Text excerpt =>

1 Introduction

A natural and largely considered question in convex geometry is the determination of the area A of a convex polygon as a symmetric function of the lengths of its edges. The problem goes back to Heron of Alexandria, who was able to solve the problem in the case of a triangle. If abc are the lengths of the edges, and p denotes the semiperimeter, then

$$\begin{aligned} A^2=p(p-a)(p-b)(p-c). \end{aligned}$$
(1)

Later, in the seventh century, Brahmagupta extended the result to cyclic quadrilaterals, namely to quadrilaterals inscribed in a circle (see for instance [1]), proving that

$$\begin{aligned} A^2=(p-a)(p-b)(p-c)(p-d), \end{aligned}$$
(2)

where abcd are the lenghts of the edges of the quadrilateral.

Several results concerning the geometry of cyclic polygons have been obtained in different areas of research (see [2,3,4, 6, 11]), which points to a general interest in such geometric objects. It is therefore natural to try to further extend to cyclic polygons with a larger number of edges the nice and ancient formulae by Heron and Brahmagupta. Surprisingly, this has proved to be far from simple. In [8, 9] an algebraic formulation of the problem led D.P. Robbins to find symmetric formulae for cyclic pentagons and cyclic hexagons. It was observed that Heron and Brahmagupta’s formulae can be restated in a form where \(16A^2\) represents a monic polynomial whose coefficients are symmetric polynomials in the squares of the edges. This generalizes to cyclic pentagons and hexagons, where polynomials of degree 7 and 38 respectively appear, but the formulae, even if they hold in the non convex case as well, do not provide explicit forms for the area (see also [7] for interesting comments and remarks). Symmetric formulae of the same kind have been conjectured [8], and later proved [5], even for heptagons and octagons, also illuminating some mysterious features of Robbin’s results for the areas of cyclic pentagons and hexagons (see also [10] for further details on Robbin’s conjectures). The resulting formulae are interesting, but very complex and only hold for cyclic polygons having very few edges, so these do not seem to provide a general picture that could be easily generalized to polygons with an arbitrarily large number of edges.

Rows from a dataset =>

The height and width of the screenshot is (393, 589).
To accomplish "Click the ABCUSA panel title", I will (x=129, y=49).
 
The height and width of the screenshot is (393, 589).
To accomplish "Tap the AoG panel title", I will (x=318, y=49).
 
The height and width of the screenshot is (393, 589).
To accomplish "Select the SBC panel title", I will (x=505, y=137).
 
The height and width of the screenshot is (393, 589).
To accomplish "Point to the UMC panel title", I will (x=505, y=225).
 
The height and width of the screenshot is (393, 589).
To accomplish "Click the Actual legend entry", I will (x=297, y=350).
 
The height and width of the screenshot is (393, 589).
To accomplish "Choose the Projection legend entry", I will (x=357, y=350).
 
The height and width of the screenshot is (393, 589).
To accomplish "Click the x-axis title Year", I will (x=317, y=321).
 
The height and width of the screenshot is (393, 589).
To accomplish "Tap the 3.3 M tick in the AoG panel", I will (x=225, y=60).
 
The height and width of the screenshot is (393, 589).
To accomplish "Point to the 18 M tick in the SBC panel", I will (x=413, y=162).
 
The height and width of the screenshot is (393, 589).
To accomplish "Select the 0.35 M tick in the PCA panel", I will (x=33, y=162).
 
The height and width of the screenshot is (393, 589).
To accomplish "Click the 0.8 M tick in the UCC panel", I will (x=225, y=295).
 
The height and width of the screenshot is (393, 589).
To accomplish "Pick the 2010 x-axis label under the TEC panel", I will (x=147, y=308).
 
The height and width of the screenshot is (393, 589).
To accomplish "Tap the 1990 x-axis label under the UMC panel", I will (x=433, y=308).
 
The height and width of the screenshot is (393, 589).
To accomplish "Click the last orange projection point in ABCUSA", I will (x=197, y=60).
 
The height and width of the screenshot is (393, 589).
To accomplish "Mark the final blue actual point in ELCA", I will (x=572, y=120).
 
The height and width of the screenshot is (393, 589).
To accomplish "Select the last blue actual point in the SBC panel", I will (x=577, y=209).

Task requirements =>
**1)** Which types of polygon, named by their number of sides, does the introduction on cyclic polygon areas mention?
**2)** Can you write out the dataset listing from its first line up to and including the line with "will (x=225, y=295).", with every x and y coordinate in the answers increased by 37?

Answer list =>
**1)** Triangle, quadrilateral, pentagon, hexagon, heptagon, octagon.

**2)**
The height and width of the screenshot is (393, 589).
To accomplish "Click the ABCUSA panel title", I will (x=166, y=86).
 
The height and width of the screenshot is (393, 589).
To accomplish "Tap the AoG panel title", I will (x=355, y=86).
 
The height and width of the screenshot is (393, 589).
To accomplish "Select the SBC panel title", I will (x=542, y=174).
 
The height and width of the screenshot is (393, 589).
To accomplish "Point to the UMC panel title", I will (x=542, y=262).
 
The height and width of the screenshot is (393, 589).
To accomplish "Click the Actual legend entry", I will (x=334, y=387).
 
The height and width of the screenshot is (393, 589).
To accomplish "Choose the Projection legend entry", I will (x=394, y=387).
 
The height and width of the screenshot is (393, 589).
To accomplish "Click the x-axis title Year", I will (x=354, y=358).
 
The height and width of the screenshot is (393, 589).
To accomplish "Tap the 3.3 M tick in the AoG panel", I will (x=262, y=97).
 
The height and width of the screenshot is (393, 589).
To accomplish "Point to the 18 M tick in the SBC panel", I will (x=450, y=199).
 
The height and width of the screenshot is (393, 589).
To accomplish "Select the 0.35 M tick in the PCA panel", I will (x=70, y=199).
 
The height and width of the screenshot is (393, 589).
To accomplish "Click the 0.8 M tick in the UCC panel", I will (x=262, y=332).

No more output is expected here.